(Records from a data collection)
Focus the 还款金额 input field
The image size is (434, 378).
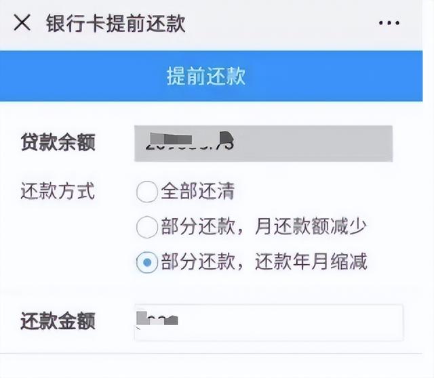click(x=269, y=322)
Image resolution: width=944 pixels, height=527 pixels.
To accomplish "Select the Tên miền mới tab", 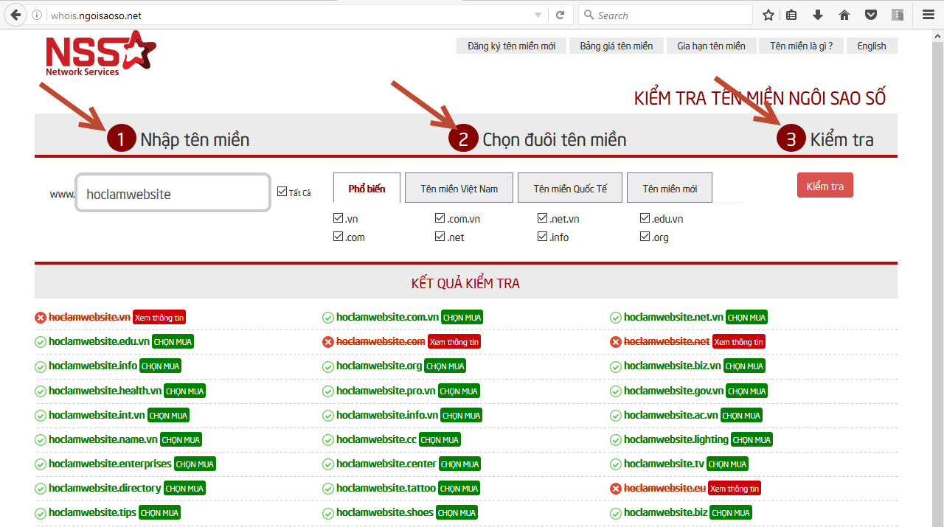I will 669,187.
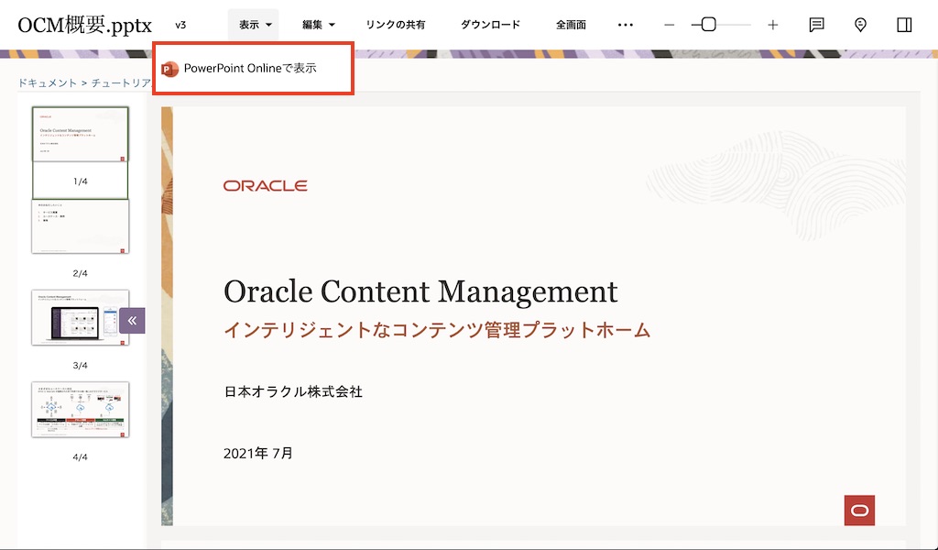Image resolution: width=938 pixels, height=550 pixels.
Task: Expand the 表示 dropdown menu
Action: coord(256,25)
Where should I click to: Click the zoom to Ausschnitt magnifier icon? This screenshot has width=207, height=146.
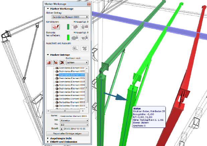(75, 48)
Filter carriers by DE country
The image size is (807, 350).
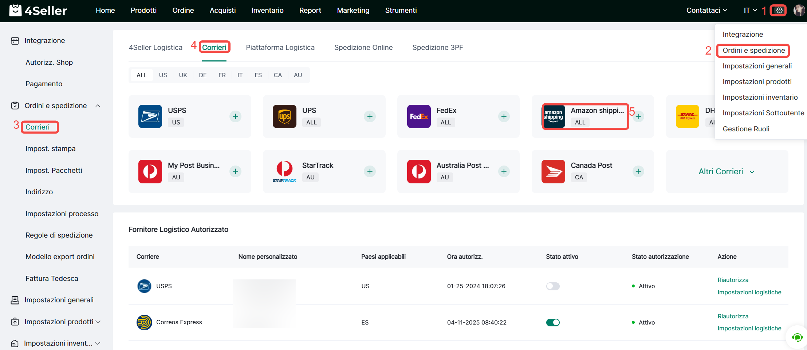coord(202,75)
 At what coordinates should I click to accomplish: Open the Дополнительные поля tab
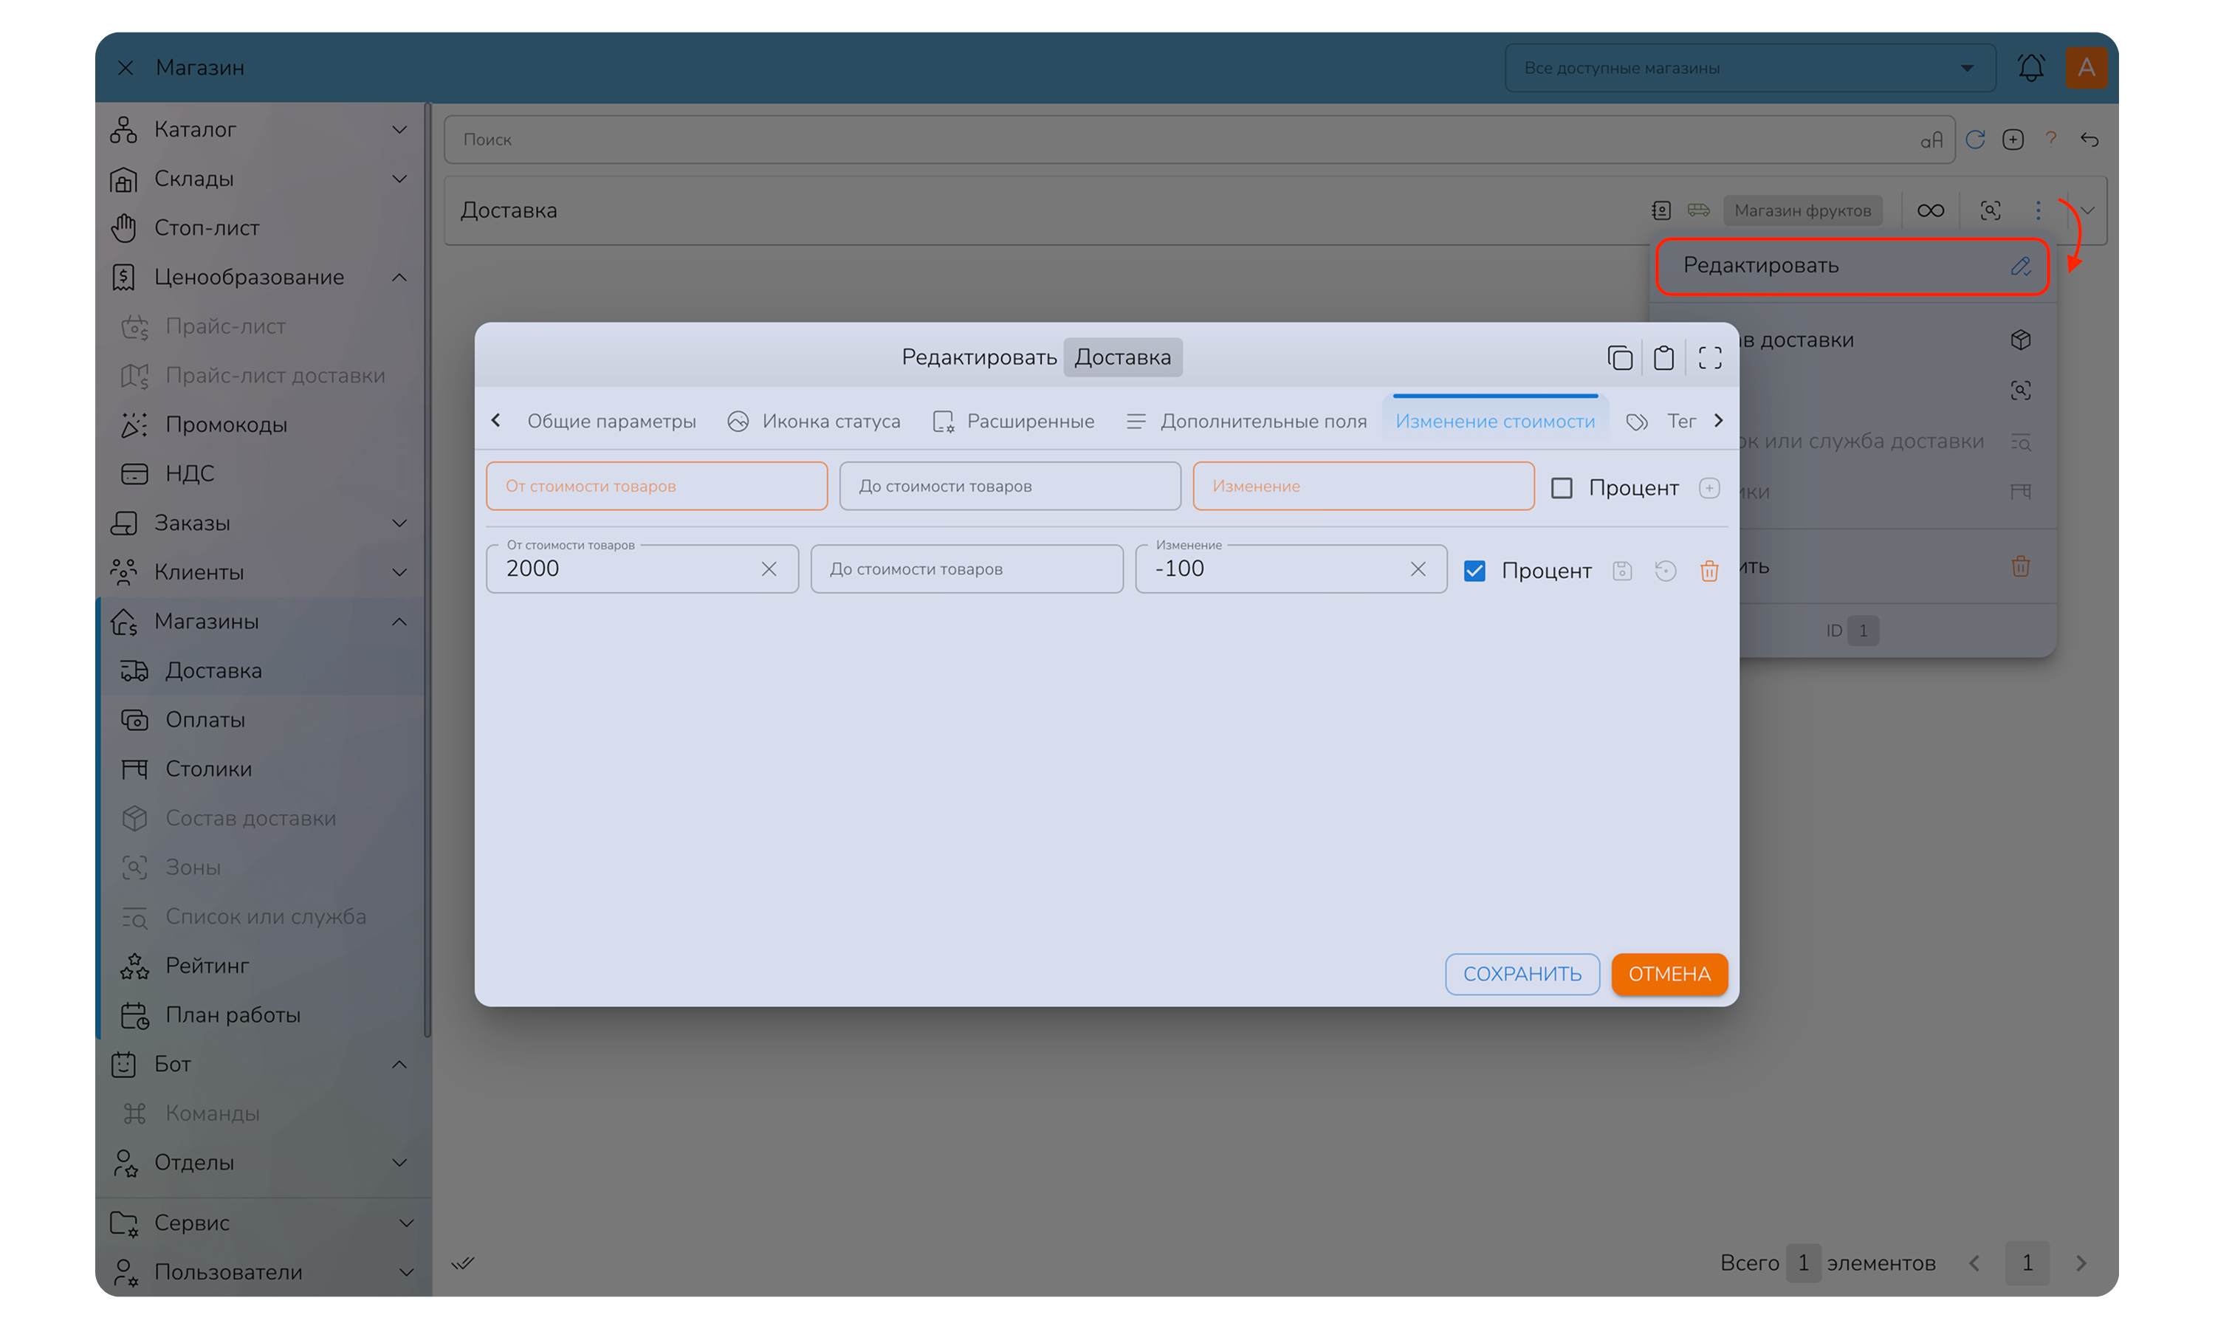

Brief: Can you write out the stretch from the line containing "Filter carriers by DE country" through the end of the records again, changing "carriers" to "vendors" and keeping everything else the same, with the pictures left out?

The response:
Filter vendors by DE country
The image size is (807, 350).
coord(202,75)
 At what coordinates should I click to accomplish: Open the Дополнительные поля tab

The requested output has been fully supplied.